Over the almost six year history of this site, Katy Goodman and her current musical project La Sera have become a JOVM mainstay. And over that period, La Sera, which was initially begun as a solo side project from Goodman’s time with Vivian Girls and All Saints Day developed a growing national profile with the release of three critically applauded albums — the project’s self-titled debut, Sees the Light and Hour of the Dawn. Each successive album had Goodman expanding upon and experimenting with her sound — with 2014’s Hour of the Dawn being the most punk-leaning album she had released to date. Goodman’s fourth and upcoming album, Music For Listening To Music To will further cement her reputation for continually expanding upon her sound, while revealing an artist show has gone through major personal and artistic transitions. In fact, one of the biggest personal transitions that has informed and inspired the album thematically and sonically is the fact that Goodman’s husband Todd Wisenbaker, best known as a member of Music For Listening‘s producer Ryan Adams‘ backing band, has joined the project as a guitarist and cowriter.

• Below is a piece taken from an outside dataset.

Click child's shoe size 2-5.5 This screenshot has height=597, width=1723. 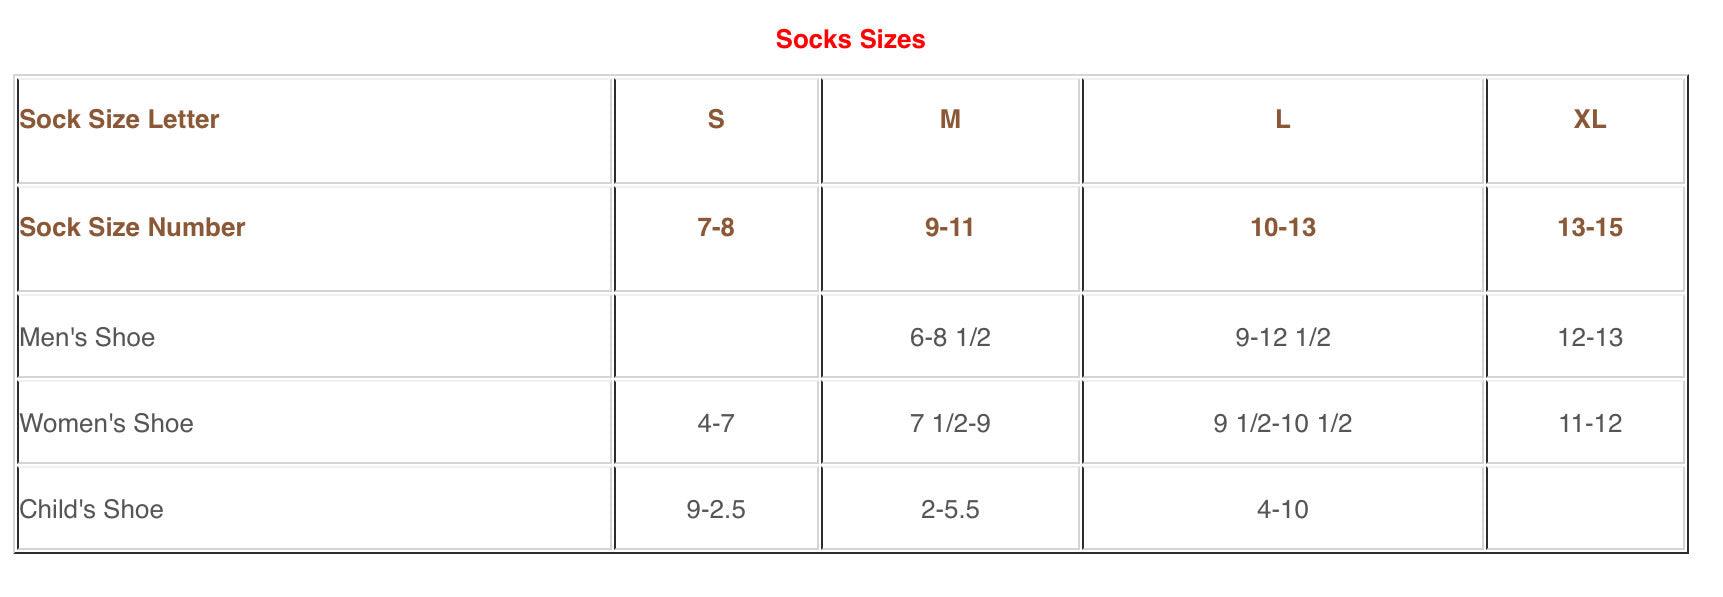(950, 510)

Now, if you’ve been on this site in the past month or so, you may recall that I wrote about Music For Listening‘s first single “High Notes,” a song that paired the shimmering guitar chords of The Smiths and the propulsive, old-school chugging rhythm of Johnny Cash (in particular, think of “Folsom Prison Blues,” “Jackson” and countless others) with Goodman’s wistfully ethereal coos. “High Notes” makes a vital connection between punk, post-punk and renegade country that countless others have done before but while pointing out an irony at the heart of any relationship that’s busted up — that you may be take the high road, not because you actually believe it’s the best thing or the adult thing to do but because you want to appear as though you’re not as petty as you might really be and feel and because on another level you want to make sure that you’re the only one who could get the last word. And it may be the most honest and heartfelt sentiment you’ll come across in a song in some time.

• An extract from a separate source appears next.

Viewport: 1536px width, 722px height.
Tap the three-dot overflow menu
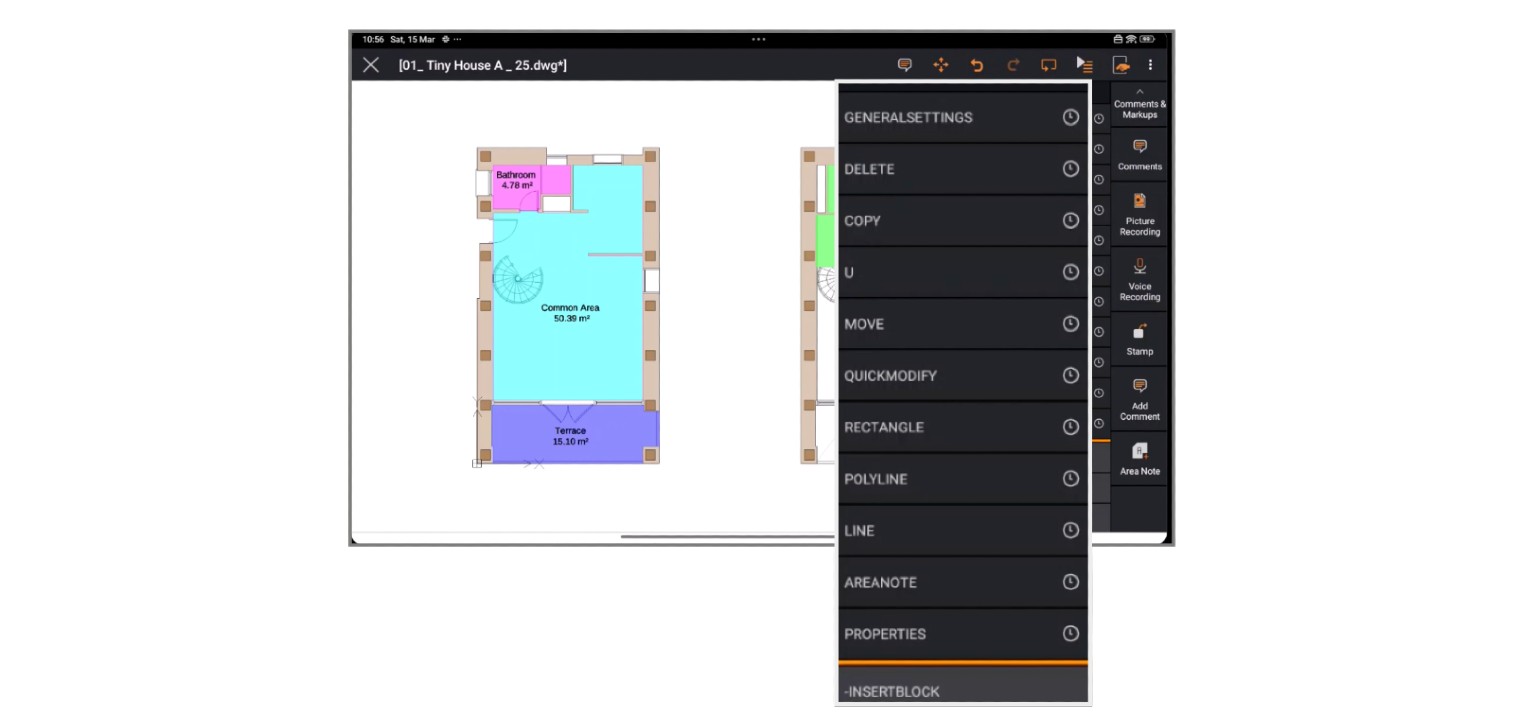point(1150,65)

The album’s latest single “I Need An Angel” is reminiscent of The Smiths “This Charming Man” and “Hand In Glove” as it pairs gorgeous and shimmering guitar chords and a propulsive rhythm with swooning and lovelorn lyrics sung from the prospective of the achingly and desperately lonely and unloved. Certainly, if you’ve ever been alone on Valentine’s Day — or if you’re alone, now — it’s a sentiment that feels deeply familiar.